Quel rôle la littérature peut-elle jouer dans la défense d'une thèse, l'expression d'une opinion, dans la lutte sociale, politique et philosophique ? Nous y répondrons en deux parties, tout d'abord nous verrons que la littérature a pour rôle de convaincre et de persuader le lecteur, puis nous étudierons ses limites; il faut tenir compte de certains paramètres et mesurer la "concurrence" exercée par les autres moyens d'expression, de nos jours surtout.

L'écrivain ne peut se désintéresser du sort de ses semblables. Son talent lui donne d'autres responsabilités, que rappelle le philosophe contemporain Jean-Paul Sartre: "L'écrivain est en situation dans époque: chaque parole a des retentissements. Chaque silence aussi. Nous écrivons pour nos contemporains, nous ne voulons pas regarder notre monde avec des yeux futurs, mais avec nos yeux de chair, avec nos vrais yeux périssables.
L'écrivain sait et donc doit agir sur le monde, eu moins le faire réagir: "Et c'est assez pour le poète d'être la mauvaise conscience de son temps", a dit le poète Saint-John Perse.

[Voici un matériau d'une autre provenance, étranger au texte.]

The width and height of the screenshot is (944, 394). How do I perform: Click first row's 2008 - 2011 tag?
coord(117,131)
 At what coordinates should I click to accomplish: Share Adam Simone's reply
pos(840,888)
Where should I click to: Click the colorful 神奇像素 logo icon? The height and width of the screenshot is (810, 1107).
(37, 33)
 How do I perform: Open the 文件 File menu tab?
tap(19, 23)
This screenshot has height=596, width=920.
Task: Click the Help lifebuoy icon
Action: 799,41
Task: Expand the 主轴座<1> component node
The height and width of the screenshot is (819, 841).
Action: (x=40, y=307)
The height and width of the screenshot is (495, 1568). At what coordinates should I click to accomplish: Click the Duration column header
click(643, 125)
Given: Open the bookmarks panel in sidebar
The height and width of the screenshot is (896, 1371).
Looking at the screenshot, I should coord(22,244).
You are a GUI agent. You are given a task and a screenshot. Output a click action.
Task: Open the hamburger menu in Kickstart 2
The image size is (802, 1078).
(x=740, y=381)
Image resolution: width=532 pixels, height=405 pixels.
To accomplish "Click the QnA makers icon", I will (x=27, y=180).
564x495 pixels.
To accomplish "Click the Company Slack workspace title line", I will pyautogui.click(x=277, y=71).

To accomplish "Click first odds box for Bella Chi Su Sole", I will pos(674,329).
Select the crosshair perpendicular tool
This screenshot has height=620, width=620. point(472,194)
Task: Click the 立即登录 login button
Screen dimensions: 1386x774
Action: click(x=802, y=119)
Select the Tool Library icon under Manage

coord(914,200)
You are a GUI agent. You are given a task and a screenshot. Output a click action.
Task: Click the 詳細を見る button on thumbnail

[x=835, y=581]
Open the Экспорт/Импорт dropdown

Victor Hugo , dans la fonction du poète, explique pourquoi l'écrivain, "rêveur sacré", voit plus loin que les autres: c'est un mage, sa mission est de faire "flamboyer l'avenir". Il doit prêter sa voix à ceux dont on a confisqué la parole, à ceux qui ne savent pas, ne peuvent pas protester: enfants, peuples opprimés... Pour dénoncer les conditions inhumaines du travail des jeunes enfants du XIXème siècle, le poète donne littéralement la parole à ces pauvres victimes: "Il semblent dire a Dieu: Petits comme nous sommes, Notre père, voyez ce que nous font, les hommes" (Melancholia", les Contempations). Dans les châtiments, Hugo se dresse contre l'opression de Napoléon III, le liberticide, et sur tous les tons, lyrique, burlesque, épique, il stigmatise le crime inexpiable de Napoléon le Petit. "Le poète a un pied dans la boue, un oeil sur les étoiles et un poignard dans la main".
Pour convaincre, on utilise de préférence le genre de l'essai, du traité ou du discours. Au XVIIème siècle dans Descartes et Pascal, on retrouve une démarche inspirée par les raisonnements mathématiques (réseau de causes, de conséquences, de concessions, d'oppositions... pour l'argument du pari). Au XVIIIème siècle, on voit apparaître des questions philosophiques, morales, politiques: l' Emile ou De l'éducation de Rousseau, De l'esprit des lois de Montesquieu, ou bien Traité sur la tolérance de Voltaire. Ces genres sont plutôt utilisés dans des époques de raison, et pour un public sensible au raisonnement, au abstractions. Alors la littérature peut "expliquer", "raisonner".
Persuader signifie "agir sur la sensibilité du lecteur ou du public". Pour cela, les apologues sont une forme privilégiée de l'argumentation. En divertissant et en séduisant, le conte philosophique aborde des sujets plus sérieux et plus abstraits que ne laissent attendre sa légèreté et sa fantaisie, comme dans Candide de Voltaire. Pour soutenir l'intérêt du lecteur sans l'ennuyer, le récit est fait sur un rythme allègre et dans des registres variés. La théatralité des fables au sevice d'intentions didactiques et satiriques, la Fontaine, qui montre les travers humains: la fable est un instrument de satire sociale et politique "Les obsèques de la Lionne". Le théatre est un cadre idéal à l'argumentation avec dialogue d'idées, vivacité. Dans des satires du monde politique et social, Marivaux ou Beaumarchais donnent la parole aux "oppirmés" (femmes, domestiques, esclaves). Ruy Blas de Hugo (peuple oppirmé); Ubu Roi d'Alfred Jarry; La guerre de Troie n'aura pas lieu, met en place un dialogue qui développe les thèses sur la guerre (Andromaque et sa défense de la paix). C'est par les images et leur lyrisme que la poésie, "arme chargée du futur", persuade le lecteur. Le lyrisme dramatique de Chansons des rues et des Bois de Hugo "Depuis six mille ans la guerre..."; le tableua épique, sonore et coloré de la guerre dans le Mal Rimbaud. Les romanciers font réagir par leur peinture concrète du monde, qui a autant d'impact que de grands discours. Description de la misère des mineurs par Zola dans Germinal. Humour, fantaisie de Rabelais pour défendre sa conception de l'éducation.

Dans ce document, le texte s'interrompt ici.